Fleisch mit gutem Gewissen kaufen – eine schwierige Angelegenheit

Für Verbraucher nicht nachvollziehbare und nicht überprüfbare Angaben zu Haltungsbedingungen und ein Labeldschungel bieten keine Entscheidungshilfe.

Wer nicht auf Fleisch verzichten , und mit gutem Gewissen einkaufen möchte, steht vor einer großen Herausforderung. Das ergibt eine bundesweite Stichprobe der Verbraucherzentralen in Supermärkten und Discountern. Dabei wurden Werbeaussagen von Herstellern und Händlern über die Tierhaltung von Schwein, Rind und Geflügel überprüft. „In den Geschäften sind Verbraucherinnen und Verbraucher einer unüberschaubaren Flut an Siegeln und Werbebotschaften ausgeliefert.
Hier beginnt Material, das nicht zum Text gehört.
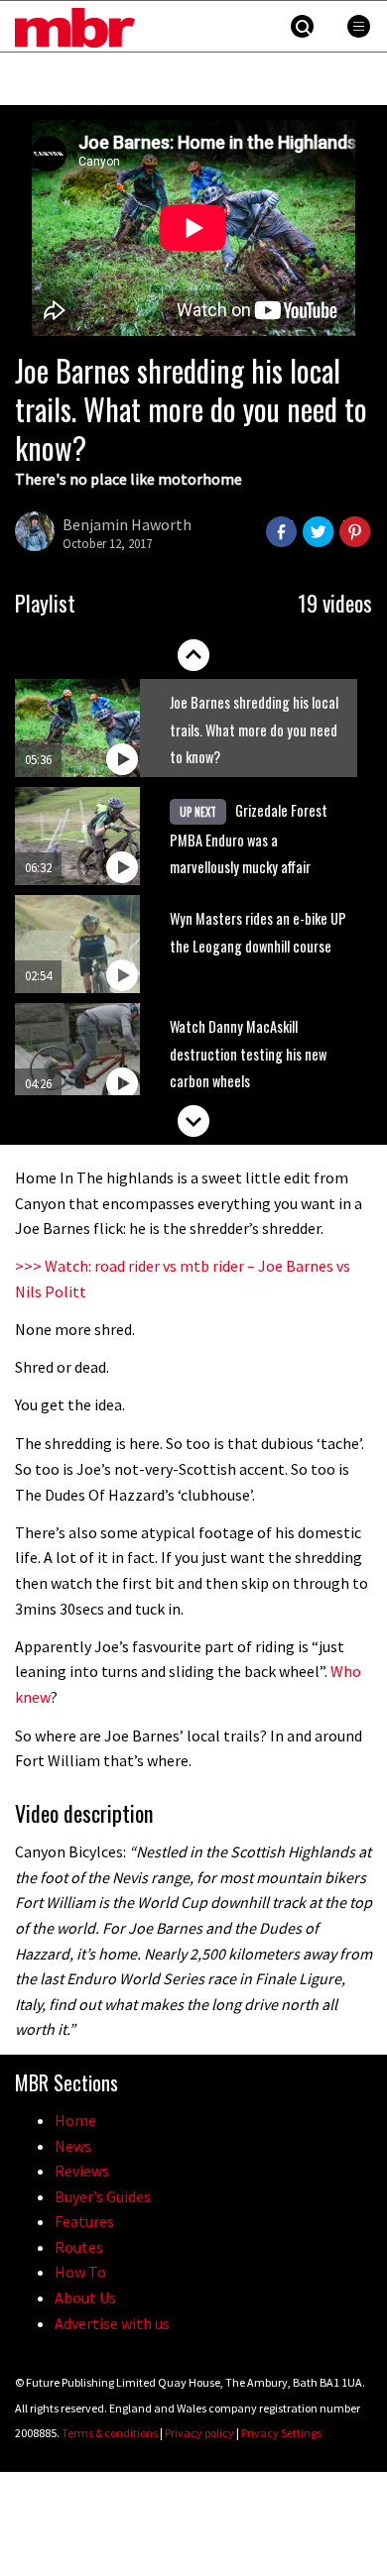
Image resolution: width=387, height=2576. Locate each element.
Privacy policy (199, 2432)
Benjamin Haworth (127, 524)
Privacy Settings (281, 2432)
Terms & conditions (110, 2432)
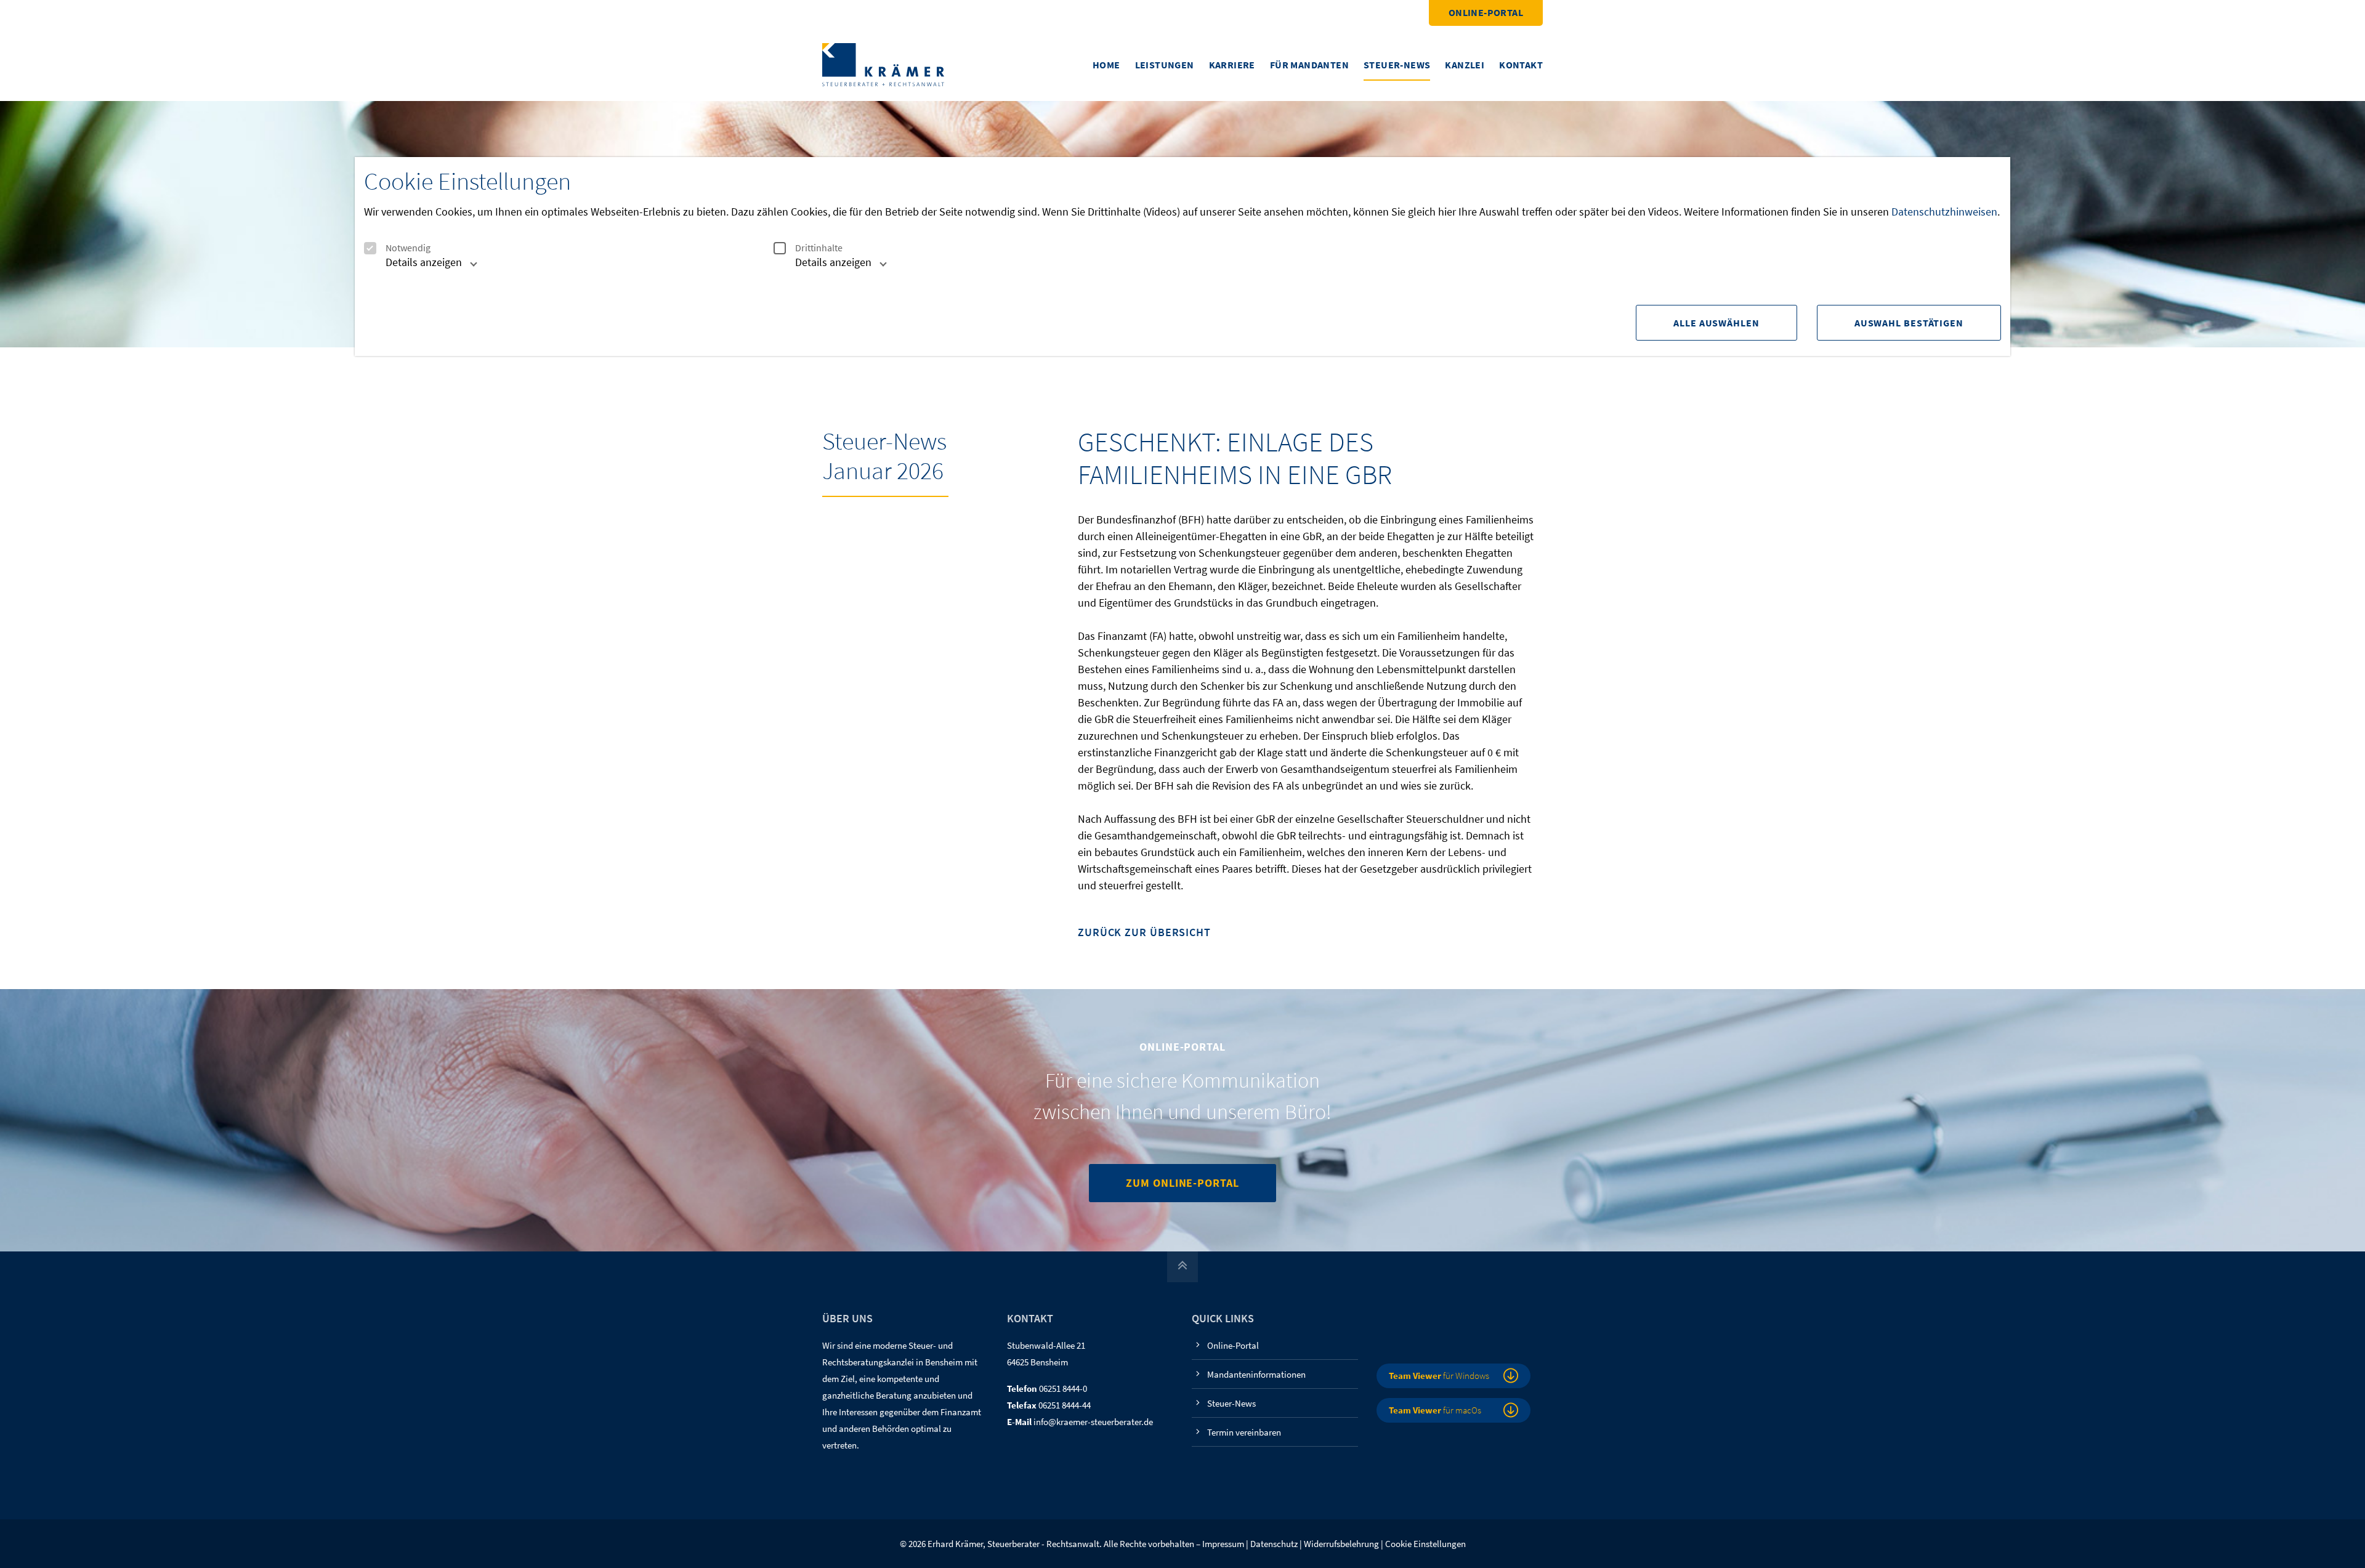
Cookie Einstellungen (1425, 1544)
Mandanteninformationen (1256, 1374)
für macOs (1435, 1410)
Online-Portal (1486, 12)
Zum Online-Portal (1182, 1183)
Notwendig (408, 248)
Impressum (1223, 1544)
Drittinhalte (819, 248)
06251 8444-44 (1064, 1405)
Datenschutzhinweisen (1944, 211)
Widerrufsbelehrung (1341, 1544)
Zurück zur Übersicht (1144, 933)
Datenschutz (1274, 1544)
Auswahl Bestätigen (1908, 323)
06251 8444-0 (1063, 1388)
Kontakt (1521, 65)
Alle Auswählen (1716, 323)
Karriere (1232, 65)
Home (1106, 65)
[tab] (417, 267)
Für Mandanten (1309, 65)
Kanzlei (1464, 65)
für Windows (1439, 1375)
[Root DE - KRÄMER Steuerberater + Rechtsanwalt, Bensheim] (883, 64)
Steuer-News (1397, 65)
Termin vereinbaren (1244, 1432)
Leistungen (1164, 65)
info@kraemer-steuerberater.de (1093, 1422)
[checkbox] (370, 248)
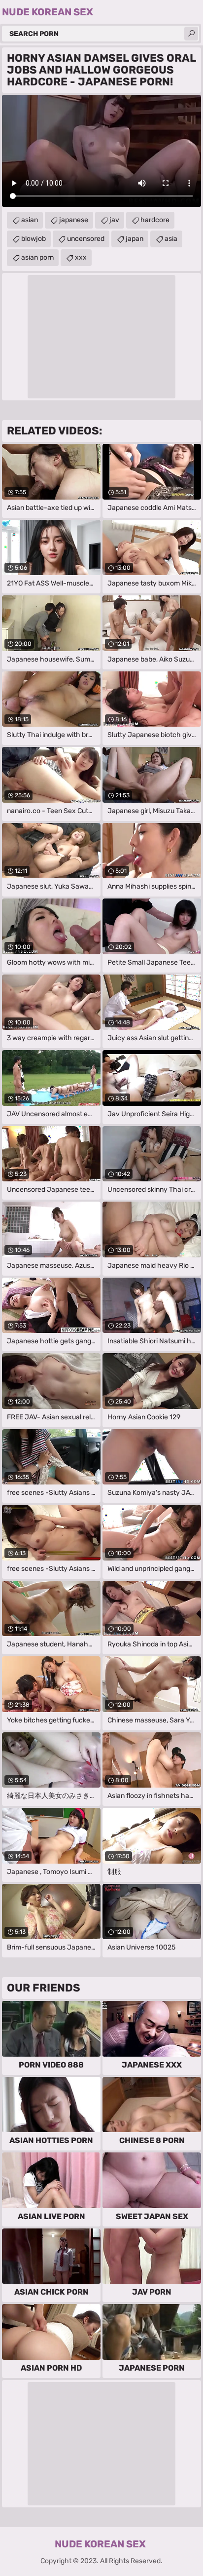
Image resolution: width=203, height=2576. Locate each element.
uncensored (85, 238)
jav (114, 220)
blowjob (33, 238)
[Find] (191, 33)
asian (29, 220)
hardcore (154, 220)
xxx (81, 257)
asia (171, 238)
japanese (73, 220)
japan (134, 238)
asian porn (37, 257)
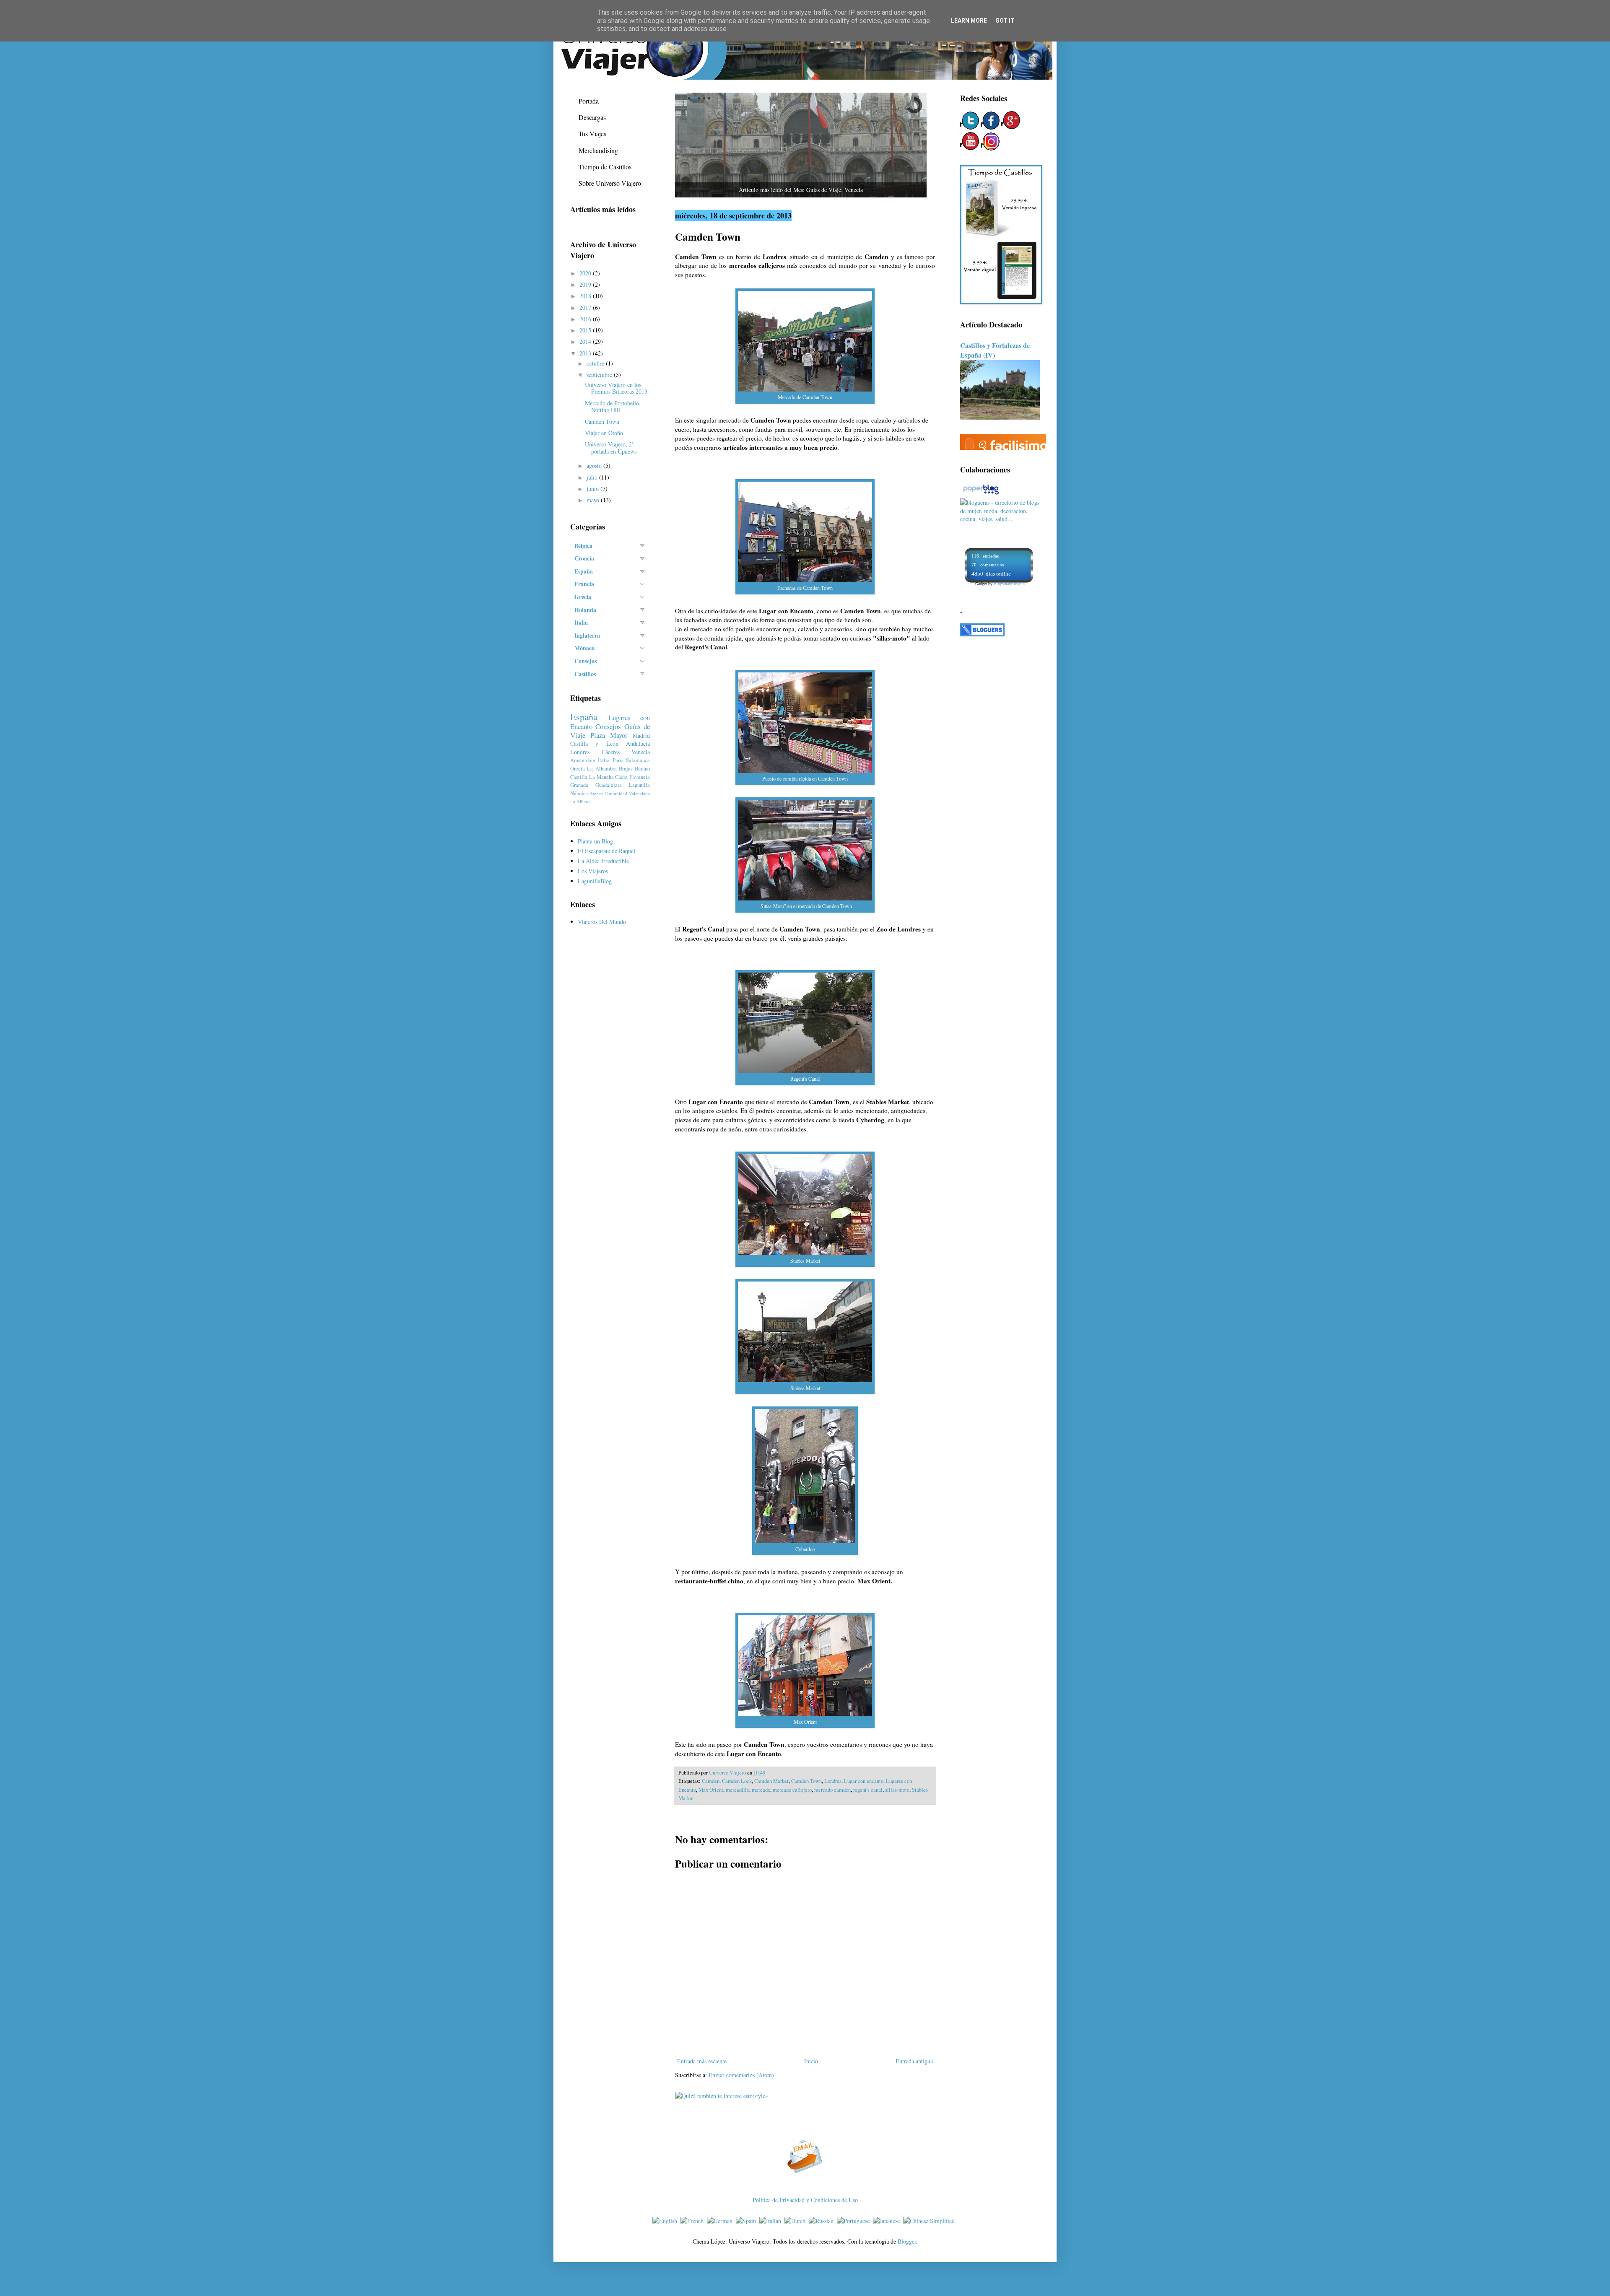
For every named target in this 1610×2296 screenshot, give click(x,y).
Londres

Diese sind selten nachvollziehbar und bieten kaum Orientierung beim Einkauf“, so Christiane Manthey von der Verbraucherzentrale Baden-Württemberg.

Bei Schweine- und Rindfleisch magere Kennzeichnung

Informationen zu den wünschenswerten Haltungskriterien, wie beispielsweise „Weidenhaltung“, fehlen bei fast allen Supermarkt- und Discounterketten. Überall zu finden sind aber beschönigende Auslobungen zur Tierhaltung. Zum Beispiel zeigt ein Foto auf der Vorderseite einer Verpackung Schweine in Freilands-Idylle. Daneben abgebildet ist das Haltungszeugnis der Stufe 1. Dieses entspricht aber lediglich dem gesetzlichen Mindeststandard der Stallhaltung. „Mit solchen Marketing-Tricks werden Kunden schnell hinters Licht geführt. Ihre Erwartung an Fleisch aus vermeintlich besserer Tierhaltung wird nicht erfüllt“, kritisiert Manthey. „Begriffe wie „artgerecht“, „tiergerecht“ oder „Tierwohl“ sind rechtlich nicht geschützt und werden daher willkürlich genutzt“.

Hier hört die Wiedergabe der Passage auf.